TASK STATEMENT: All pictures are to be omitted while the lines starting at the line with "You are a GUI" and ending at the line with "Instruction: Click fund code 011605" in the material below are retyped exactly, both ends included.

MATERIAL PROVIDED:
-- Opening Marker --
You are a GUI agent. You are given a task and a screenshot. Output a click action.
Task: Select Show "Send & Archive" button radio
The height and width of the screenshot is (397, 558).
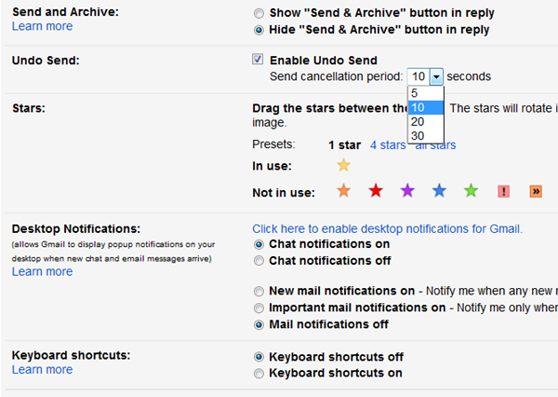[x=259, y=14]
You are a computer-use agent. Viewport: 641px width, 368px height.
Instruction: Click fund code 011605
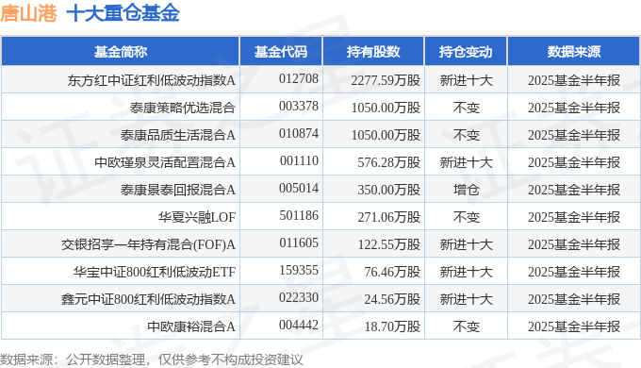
-- Closing Marker --
-- Opening Marker --
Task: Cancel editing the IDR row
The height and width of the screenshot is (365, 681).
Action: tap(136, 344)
-- Closing Marker --
-- Opening Marker --
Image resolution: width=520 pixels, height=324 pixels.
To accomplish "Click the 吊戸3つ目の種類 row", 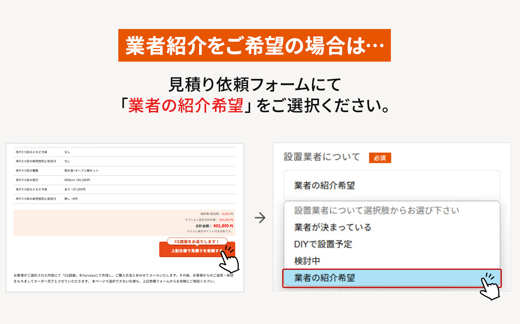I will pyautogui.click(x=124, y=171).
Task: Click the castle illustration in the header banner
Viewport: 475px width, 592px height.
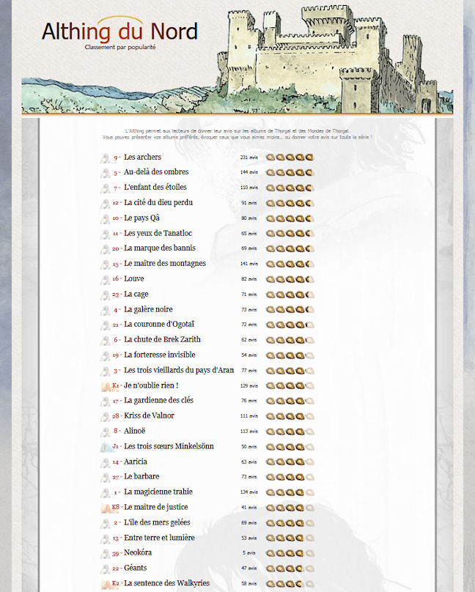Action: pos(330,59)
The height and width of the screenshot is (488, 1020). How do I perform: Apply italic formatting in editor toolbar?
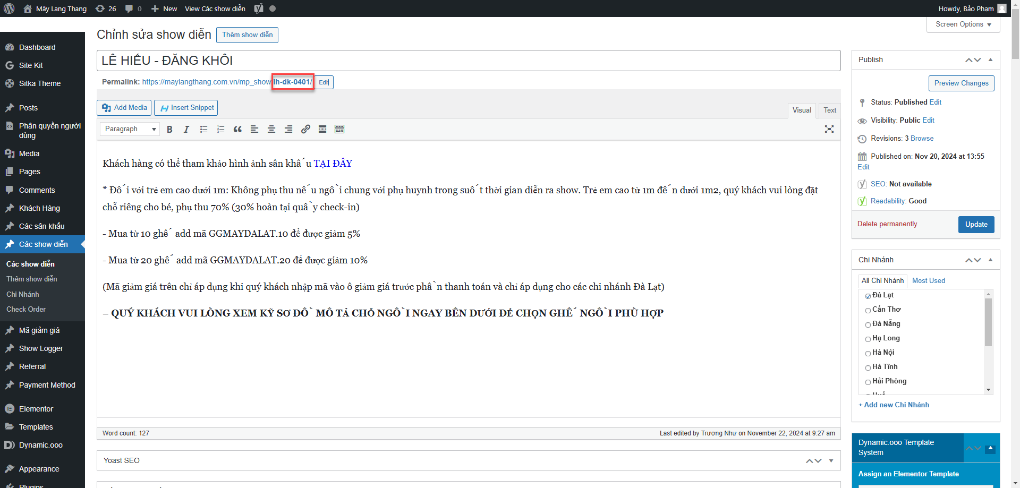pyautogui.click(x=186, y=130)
-- Closing Marker --
ANSWER TO THE PROBLEM:
You are a GUI agent. You are given a task and a screenshot. Output a click action.
Task: Select Show "Send & Archive" button radio
The height and width of the screenshot is (397, 558).
[x=259, y=14]
You are a computer-use agent. Viewport: 641px width, 368px height.
Instruction: Click fund code 011605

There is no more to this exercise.